I really want to try and make this! But I have 2 questions. First: I have access to fresh lychees so how many would be the substitute for 20oz. can? Second: Is it possible to bloom the gelatin in the milk instead of the water? I tried to make pannacotta once before blooming in water and adding to warm milk but it was hard and thus became ‘chunky’ in the milk. I did something wrong I know but I’m not sure what so I thought blooming in the milk might make it easier.

Hello Mike, You are lucky to get fresh lychees.The 20 oz can I got had around 25-27 in number. I usually use cold water to bloom gelatin.However, after you asked, I searched and found that You can bloom gelatin in just about any liquid. Avoid the fresh juices of tropical fruits such as papaya, kiwi, mango, and pineapple as they contain an enzyme that will eat the gelatin. You might want to see this link http://whatscookingamerica.net/gelatintip.htm. It has great tips and info on working with gelatin!
Thank you.I hope you try and like the recipe.

Hi Tanvi,
I tried this recipe without swirl, it came out well.thanx for sharing.What i have to do in order to enhance the flavour of lychee in the Panna cotta?(is it ok to add little lime juice while adding gelatin – the way we do in lychee soufflé).

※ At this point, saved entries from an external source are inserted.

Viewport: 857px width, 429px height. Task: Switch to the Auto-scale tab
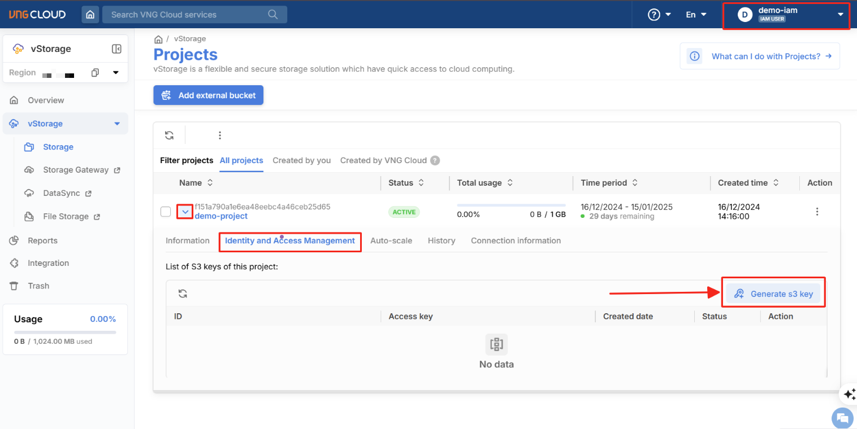pos(391,240)
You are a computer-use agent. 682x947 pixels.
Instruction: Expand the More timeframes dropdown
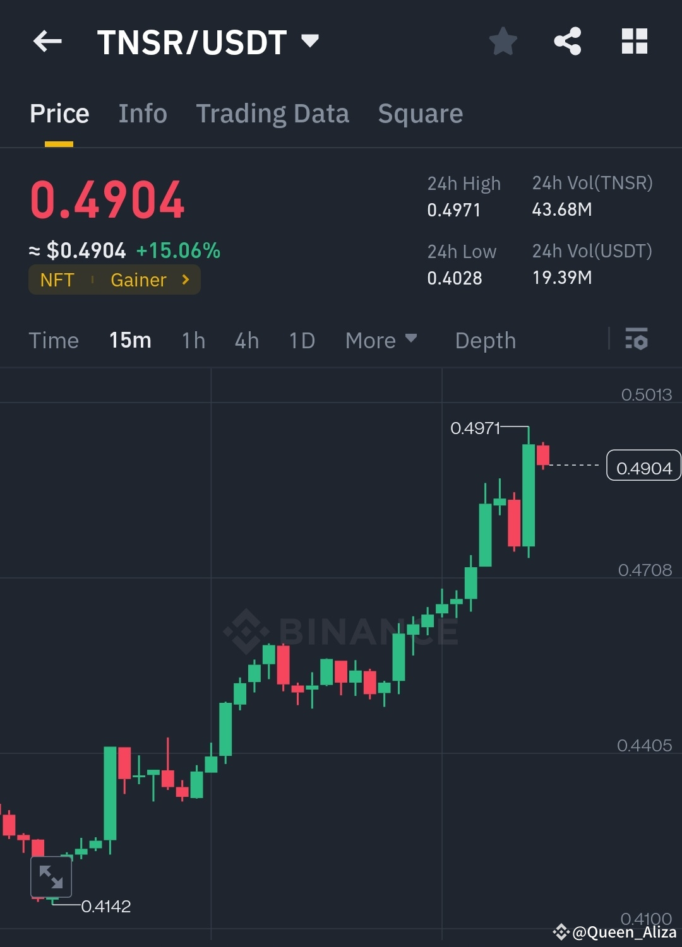[381, 341]
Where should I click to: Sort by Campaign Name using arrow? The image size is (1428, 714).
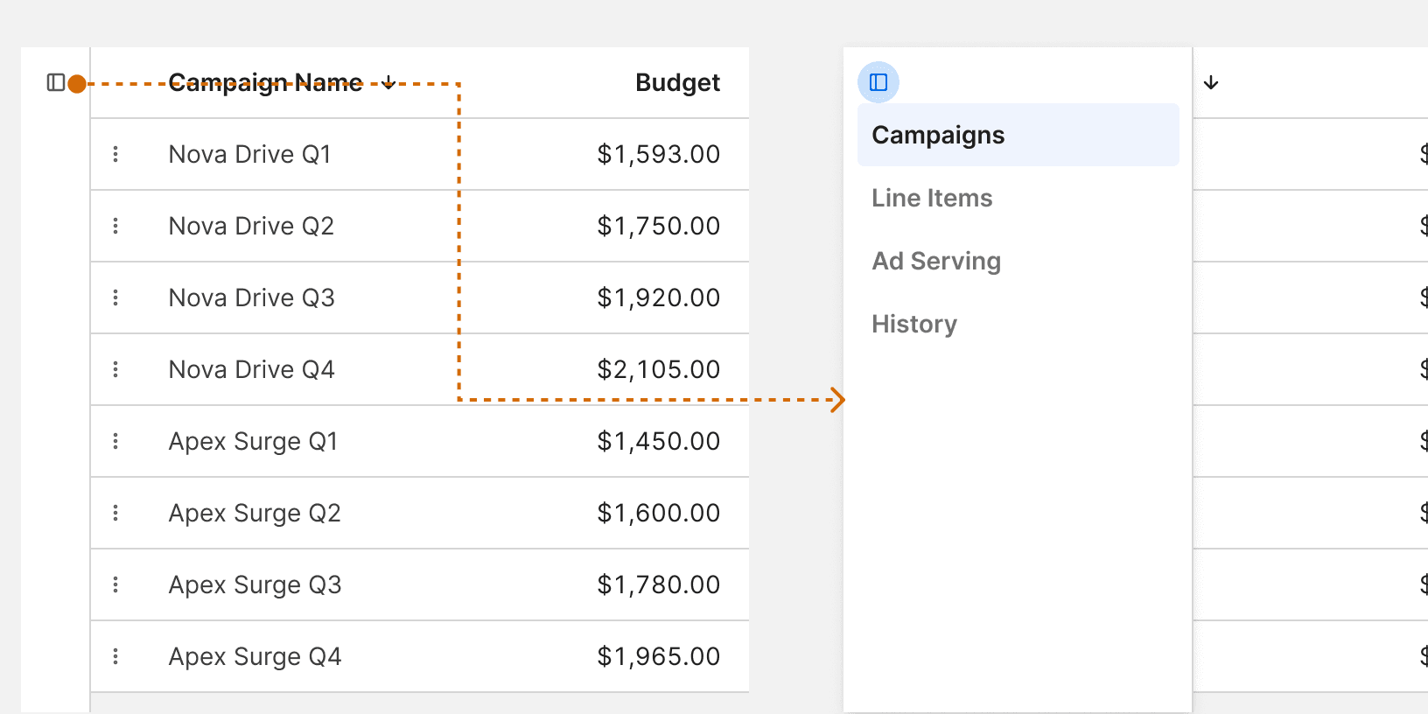[x=389, y=83]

Thanks for trying out Lakshmi.Adding the lemon juice will definitely increase the flavor of the dessert.Nice idea btw.
I think you can increase the amount of litchis to 35 oz & gelatin to 1 tbsp & try the dessert again. Hope this helps.

Thanks a lot for your kind reply Tanvi.This time for a competition i tried this as u said but with slight variation(to be richer, i used cream and little milk instead of whole milk, also i used only less of lychee syrup).Lychee flavour and also the swirl impressed everyone and flattered us. I won prize for this.Once again thank u.